— Work instructions —
[a] Translate this sentence from the forum thread on Prolog DCG parsing below into Spanish: "Essentially, I need the DCG argument to essentially be generated from what it's actually parsing."
[b] Write what comes next in the forum thread on Prolog DCG parsing below, starting right after its final sentence.

— Quoted text —
______
4

I'm putting together a lexer/parser for a simple programming language using a Prolog DCG that builds up the list of tokens/syntax tree using DCG arguments, e.g.

symbol(semicolon) --> ";".
symbol(if) --> "if".

and then the syntax tree is built using those arguments to the DCG rules.

However, I've hit a bump in that when it gets to parsing variables and numbers (only integers in this language), I need the DCG arguments to be more dynamic, e.g.

symbol(number(X)) --> X, {integer(N)}.

Essentially, I need the DCG argument to essentially be generated from what it's actually parsing. Is there a way to do this? If not, what could be a good workaround?

EDIT: As a specific example, I've got the rule

symbol(num(N)) --> {number_codes(N,C)}, C.

and I need the output N=7 when querying phrase(symbol(num(N)),"7").

  • 1
    It is definitely possible; have you seen [dcg/basics](http://www.swi-prolog.org/pldoc/doc/_SWI_/library/dcg/basics.pl)? (Also, the source code for it [is pretty instructive too](http://www.swi-prolog.org/pldoc/doc/_SWI_/library/dcg/basics.pl?show=src#integer/3).) – Daniel Lyons Nov 07 '17 at 15:33
  • 1
    You're close. `symbol(number(X)) --> [X], {integer(X)}.` Although you want to be careful since `number/1` is a standard Prolog predicate. Perhaps pick something else. – lurker Nov 07 '17 at 15:45
  • I'm not so sure though; the specific example I'm facing at the moment is: `symbol(num(N)) --> {number_codes(N,C)}, C`. I essentially need the output `N=7` when inputting `phrase(symbol(num(N)),"7"). – user2396812 Nov 07 '17 at 16:02

1 Answers1

1

I see three problems here.
______
— Data —
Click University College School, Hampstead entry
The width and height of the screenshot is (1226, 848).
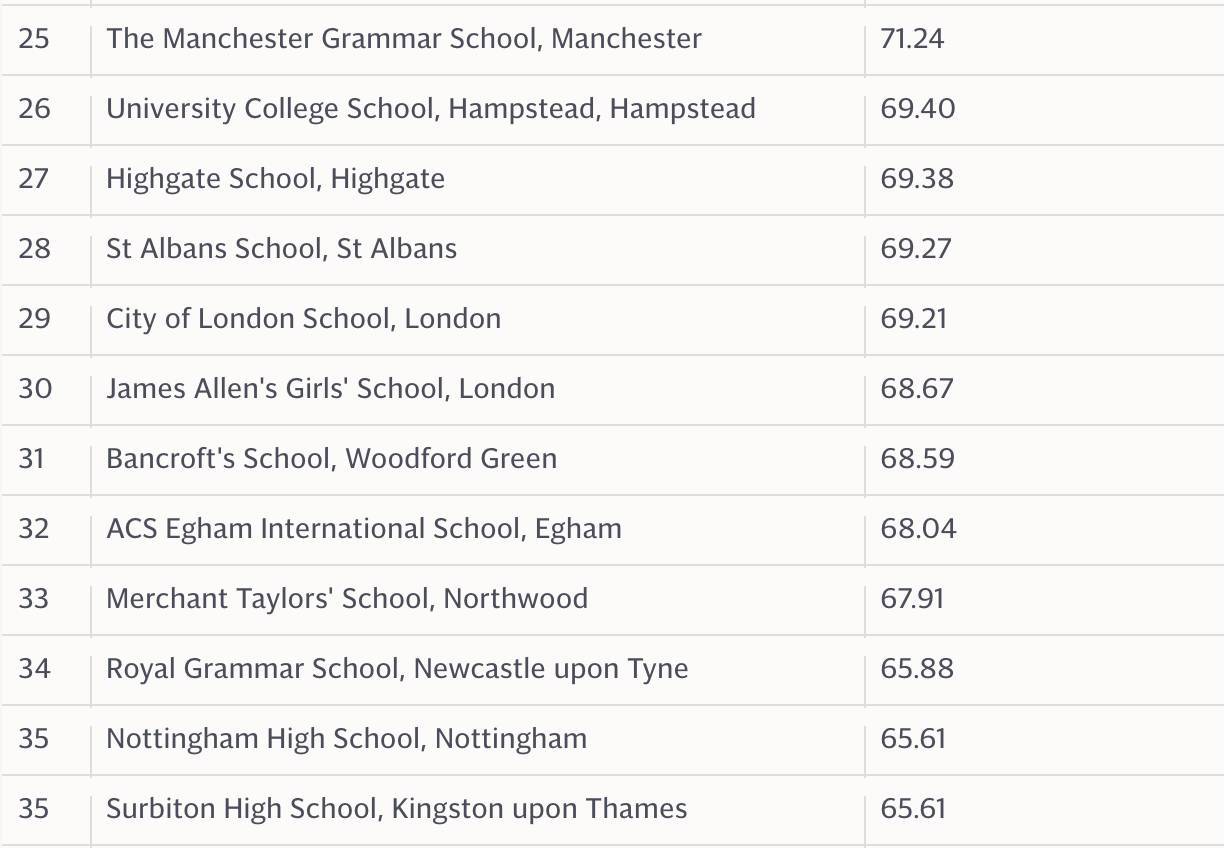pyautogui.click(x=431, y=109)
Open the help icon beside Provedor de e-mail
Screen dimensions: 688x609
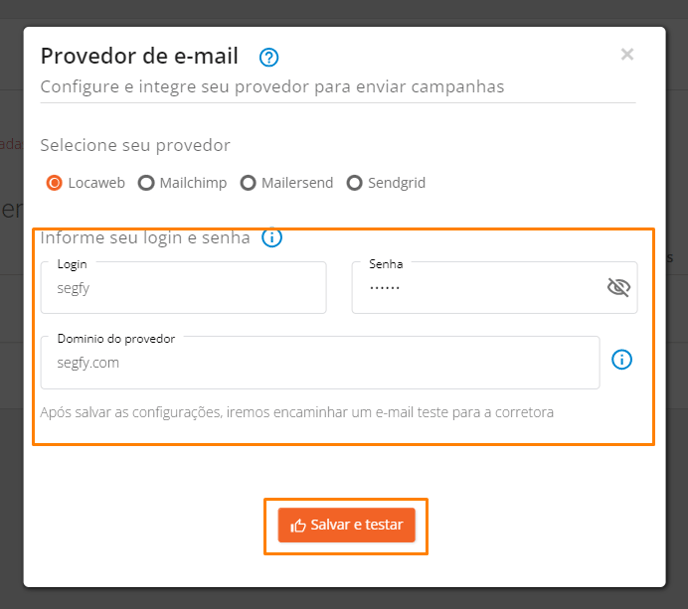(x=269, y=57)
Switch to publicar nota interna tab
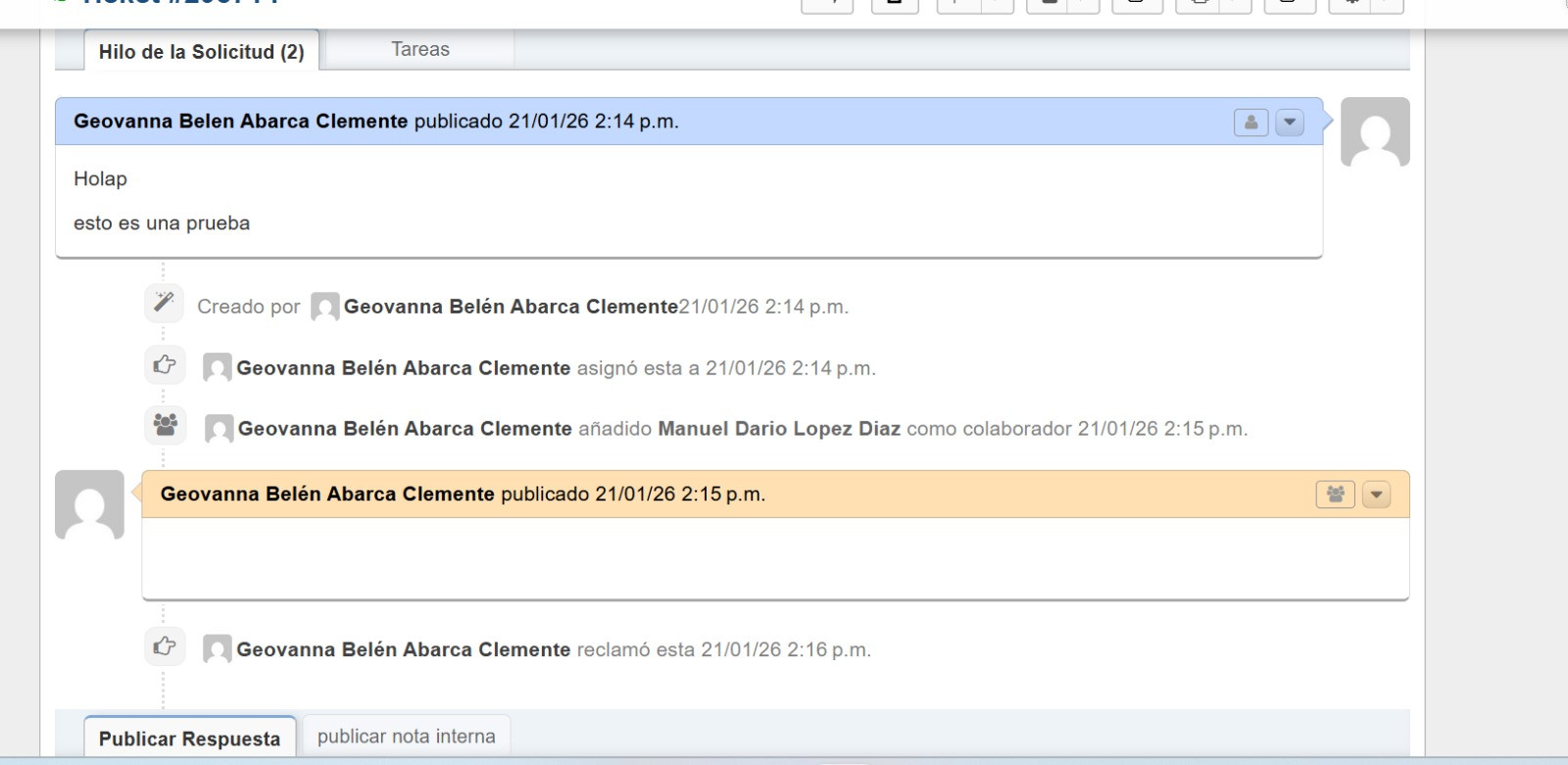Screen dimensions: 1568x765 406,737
______
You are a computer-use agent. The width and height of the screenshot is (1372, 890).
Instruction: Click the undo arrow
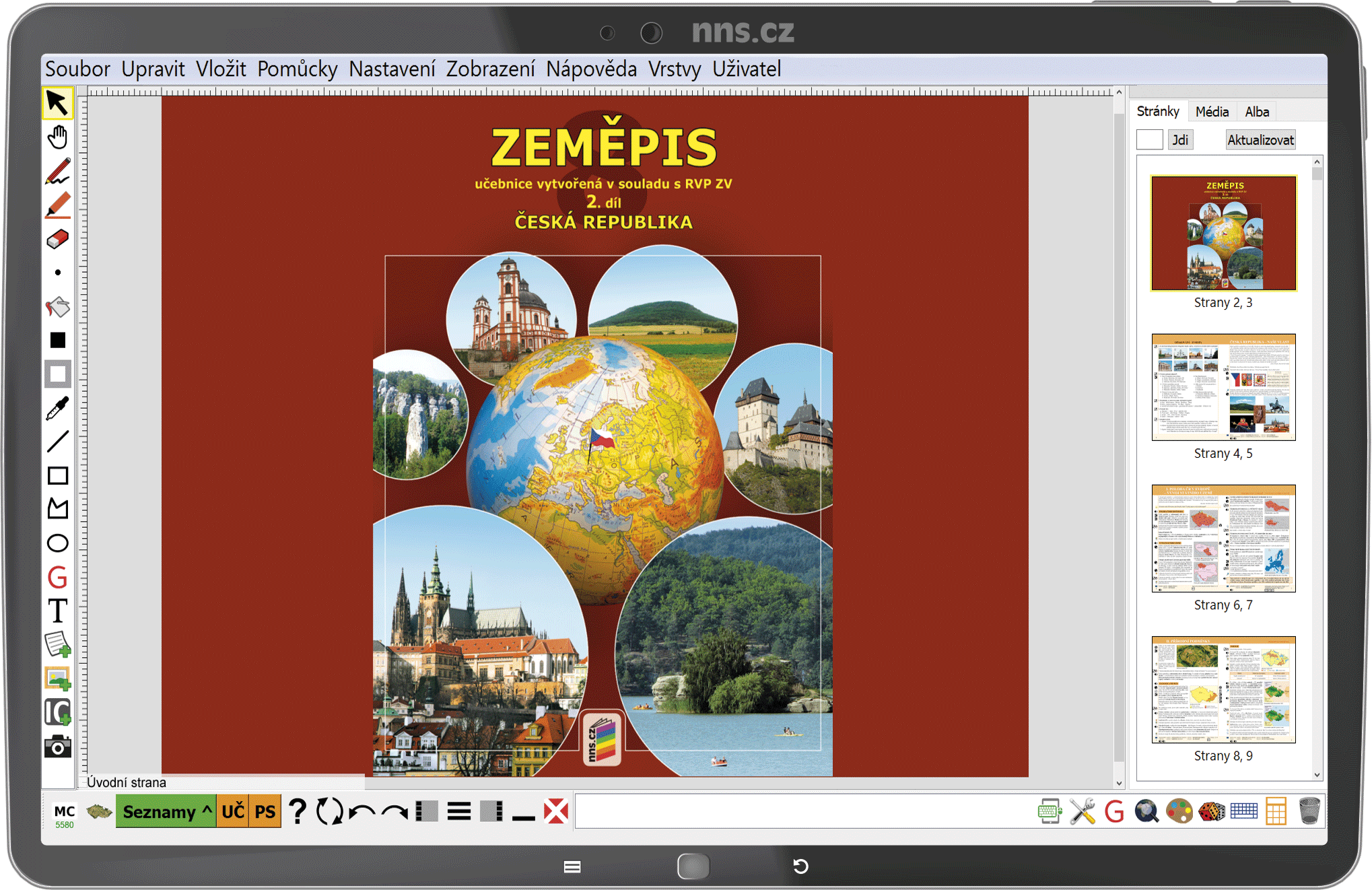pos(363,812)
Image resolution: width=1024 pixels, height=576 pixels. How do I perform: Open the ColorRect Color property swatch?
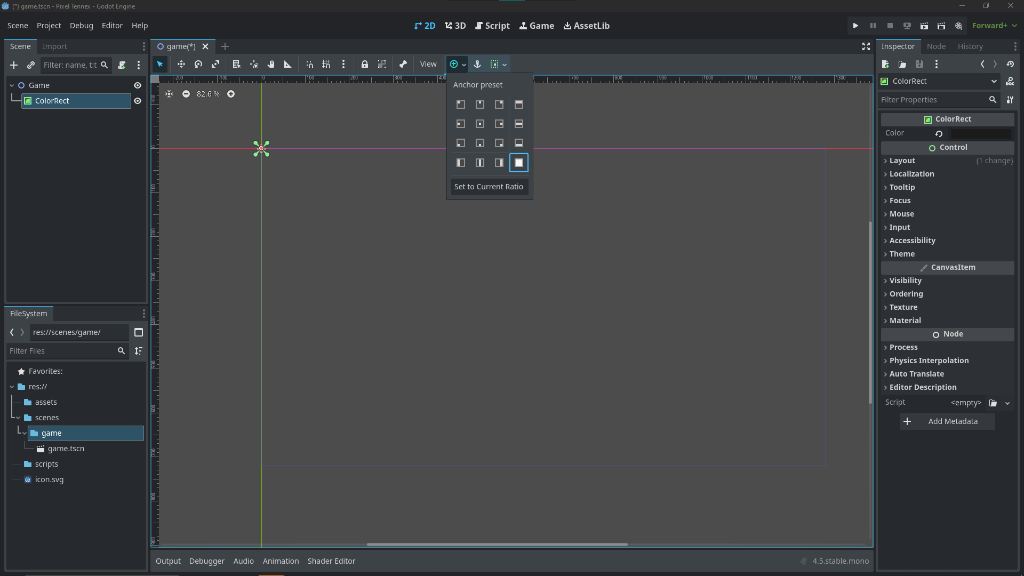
______
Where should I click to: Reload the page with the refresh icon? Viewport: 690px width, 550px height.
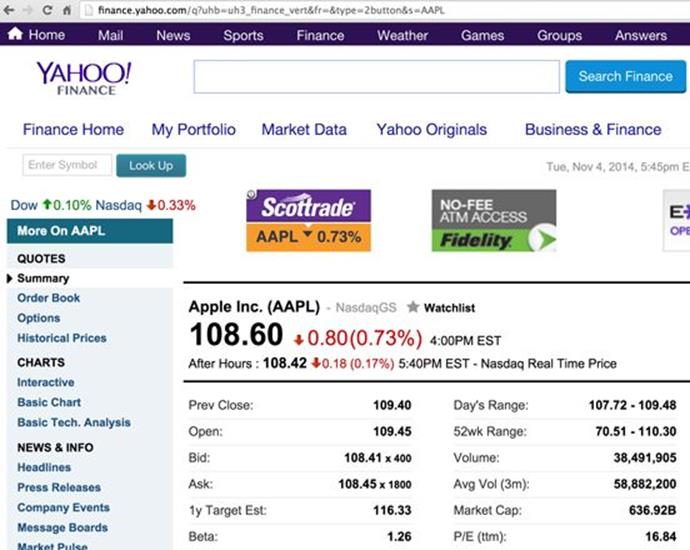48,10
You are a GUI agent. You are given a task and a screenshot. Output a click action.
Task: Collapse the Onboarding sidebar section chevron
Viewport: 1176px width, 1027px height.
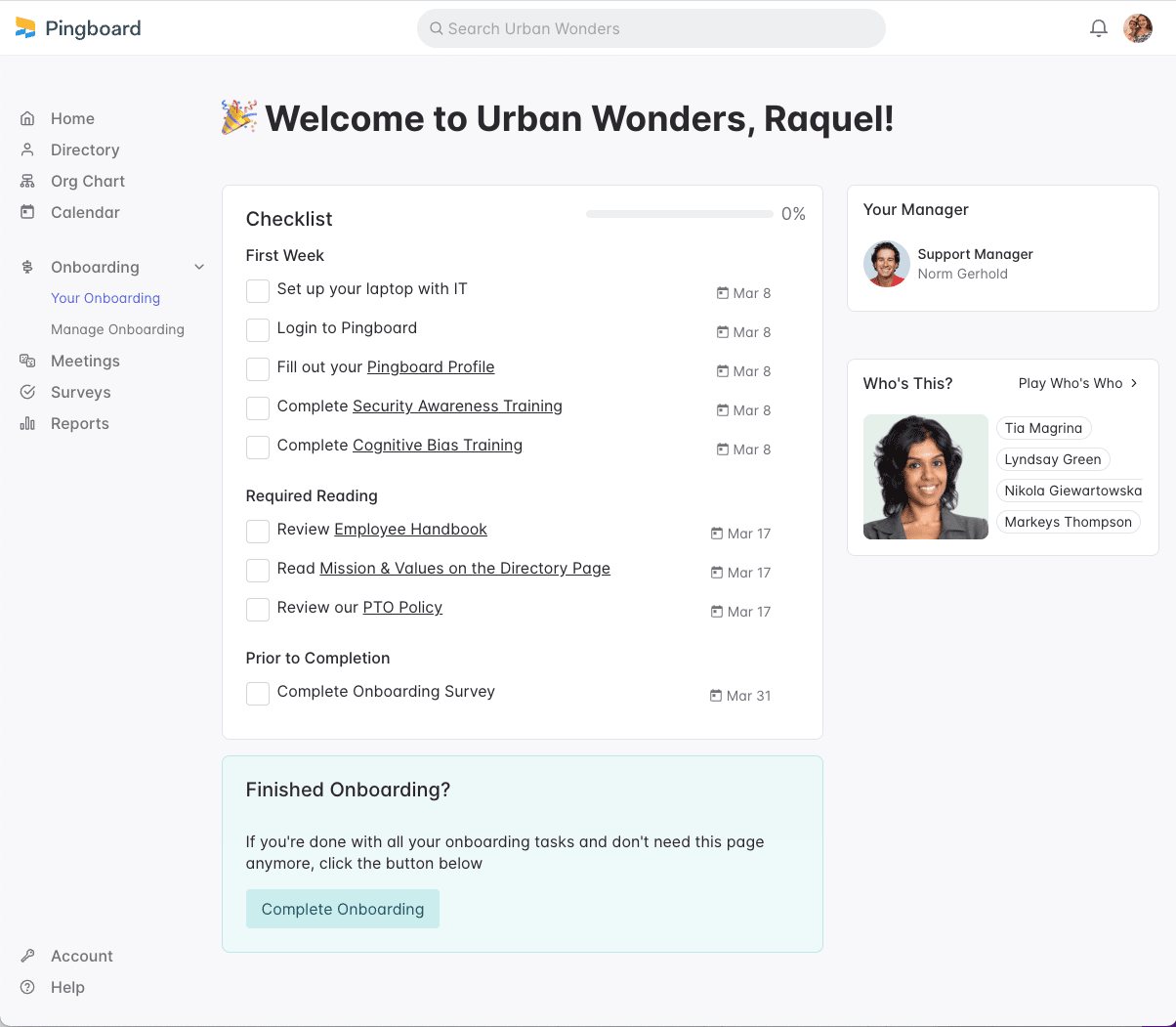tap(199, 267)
______
— Task-by-task outputs —
[a] Básicamente, necesito que el argumento de la DCG se genere, en esencia, a partir de lo que realmente está analizando.

[b]
  1. phrase/2 wants to operate on lists of codes. Since version 7, SWI has a native string type that does not support DCGs. So, you must now resort to this slightly inconvenient formulation:

    atom_codes("if", Codes), phrase(symbol(X), Codes)
    
  2. In general, you want to peel off something from the input and then hand it to some pure-Prolog predicate to do something. In other words, something like this:

    symbol(num(N)) --> [C], { number_codes(N, [C]) }.
    
    ?- atom_codes(9, X), phrase(symbol(S), X).
    X = [57],
    S = num(9).
    

    This will, of course, only work for single-digit numbers, which probably isn't what you want, so...

  3. You should probably use the code from dcg/basics.pl like this:

    :- use_module(library(dcg/basics)).
    
    symbol(num(N)) --> integer(N).
    
    ?- atom_codes(973, X), phrase(symbol(S), X).
    X = [57, 55, 51],
    S = num(973).
    

    Or you could do a copy/paste thing using the source code. You'll probably notice that all the DCG rules in there either start with a call to another DCG rule or they consume some of the input and then do something else; you probably don't want to generate something and then look for it in the input.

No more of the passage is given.